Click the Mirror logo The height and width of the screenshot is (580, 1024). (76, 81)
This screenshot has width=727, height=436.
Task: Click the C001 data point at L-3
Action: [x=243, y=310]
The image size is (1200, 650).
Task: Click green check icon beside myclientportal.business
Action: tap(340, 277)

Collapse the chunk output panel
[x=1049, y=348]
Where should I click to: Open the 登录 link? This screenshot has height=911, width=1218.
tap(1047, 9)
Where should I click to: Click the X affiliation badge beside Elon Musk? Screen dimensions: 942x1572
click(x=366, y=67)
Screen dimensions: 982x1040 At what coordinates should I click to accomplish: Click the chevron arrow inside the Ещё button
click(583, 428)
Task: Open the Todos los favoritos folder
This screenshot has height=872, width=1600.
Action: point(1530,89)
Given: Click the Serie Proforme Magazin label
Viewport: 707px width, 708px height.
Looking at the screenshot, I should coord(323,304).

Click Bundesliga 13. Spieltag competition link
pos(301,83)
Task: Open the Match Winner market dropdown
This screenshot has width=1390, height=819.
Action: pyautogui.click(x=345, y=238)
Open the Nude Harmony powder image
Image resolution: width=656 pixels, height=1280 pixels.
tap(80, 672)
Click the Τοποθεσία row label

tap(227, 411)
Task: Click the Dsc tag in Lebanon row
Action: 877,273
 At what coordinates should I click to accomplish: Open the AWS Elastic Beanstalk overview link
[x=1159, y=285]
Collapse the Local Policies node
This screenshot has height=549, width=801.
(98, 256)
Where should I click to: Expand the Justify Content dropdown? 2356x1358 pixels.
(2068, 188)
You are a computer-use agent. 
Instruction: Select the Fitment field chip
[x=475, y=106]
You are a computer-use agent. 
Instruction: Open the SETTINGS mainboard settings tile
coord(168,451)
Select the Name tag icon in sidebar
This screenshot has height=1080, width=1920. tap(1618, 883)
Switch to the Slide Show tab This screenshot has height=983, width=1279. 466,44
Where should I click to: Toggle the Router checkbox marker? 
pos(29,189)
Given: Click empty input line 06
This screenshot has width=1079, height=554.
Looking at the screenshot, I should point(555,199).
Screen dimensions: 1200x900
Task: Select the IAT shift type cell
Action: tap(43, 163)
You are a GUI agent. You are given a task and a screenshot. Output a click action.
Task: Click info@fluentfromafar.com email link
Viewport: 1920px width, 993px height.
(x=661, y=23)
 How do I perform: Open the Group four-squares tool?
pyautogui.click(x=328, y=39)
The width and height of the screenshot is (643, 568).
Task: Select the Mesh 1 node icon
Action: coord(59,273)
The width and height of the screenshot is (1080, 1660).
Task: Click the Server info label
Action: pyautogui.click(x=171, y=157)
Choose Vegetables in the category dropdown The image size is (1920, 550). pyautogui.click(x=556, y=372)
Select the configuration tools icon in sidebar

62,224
*-*-*
Write out the data once more, word for word.

• _Answer to this exercise_
Click the Mirror logo The height and width of the screenshot is (580, 1024). (76, 81)
This screenshot has width=727, height=436.
Task: Click the C001 data point at L-3
Action: [x=243, y=310]
The image size is (1200, 650).
Task: Click green check icon beside myclientportal.business
Action: tap(340, 277)

Collapse the chunk output panel
[x=1049, y=348]
Where should I click to: Open the 登录 link? This screenshot has height=911, width=1218.
tap(1047, 9)
Where should I click to: Click the X affiliation badge beside Elon Musk? Screen dimensions: 942x1572
click(x=366, y=67)
Screen dimensions: 982x1040 At what coordinates should I click to accomplish: Click the chevron arrow inside the Ещё button
click(583, 428)
Task: Open the Todos los favoritos folder
This screenshot has height=872, width=1600.
Action: point(1530,89)
Given: Click the Serie Proforme Magazin label
Viewport: 707px width, 708px height.
Looking at the screenshot, I should coord(323,304).

Click Bundesliga 13. Spieltag competition link
pos(301,83)
Task: Open the Match Winner market dropdown
This screenshot has width=1390, height=819.
Action: pyautogui.click(x=345, y=238)
Open the Nude Harmony powder image
Image resolution: width=656 pixels, height=1280 pixels.
tap(80, 672)
Click the Τοποθεσία row label

tap(227, 411)
Task: Click the Dsc tag in Lebanon row
Action: 877,273
 At what coordinates should I click to accomplish: Open the AWS Elastic Beanstalk overview link
[x=1159, y=285]
Collapse the Local Policies node
This screenshot has height=549, width=801.
(98, 256)
Where should I click to: Expand the Justify Content dropdown? 2356x1358 pixels.
(2068, 188)
You are a computer-use agent. 
Instruction: Select the Fitment field chip
[x=475, y=106]
You are a computer-use agent. 
Instruction: Open the SETTINGS mainboard settings tile
coord(168,451)
Select the Name tag icon in sidebar
This screenshot has height=1080, width=1920. tap(1618, 883)
Switch to the Slide Show tab This screenshot has height=983, width=1279. 466,44
Where should I click to: Toggle the Router checkbox marker? 
pos(29,189)
Given: Click empty input line 06
This screenshot has width=1079, height=554.
Looking at the screenshot, I should point(555,199).
Screen dimensions: 1200x900
Task: Select the IAT shift type cell
Action: tap(43, 163)
You are a GUI agent. You are given a task and a screenshot. Output a click action.
Task: Click info@fluentfromafar.com email link
Viewport: 1920px width, 993px height.
(x=661, y=23)
 How do I perform: Open the Group four-squares tool?
pyautogui.click(x=328, y=39)
The width and height of the screenshot is (643, 568).
Task: Select the Mesh 1 node icon
Action: coord(59,273)
The width and height of the screenshot is (1080, 1660).
Task: Click the Server info label
Action: pyautogui.click(x=171, y=157)
Choose Vegetables in the category dropdown The image size is (1920, 550). pyautogui.click(x=556, y=372)
Select the configuration tools icon in sidebar

62,224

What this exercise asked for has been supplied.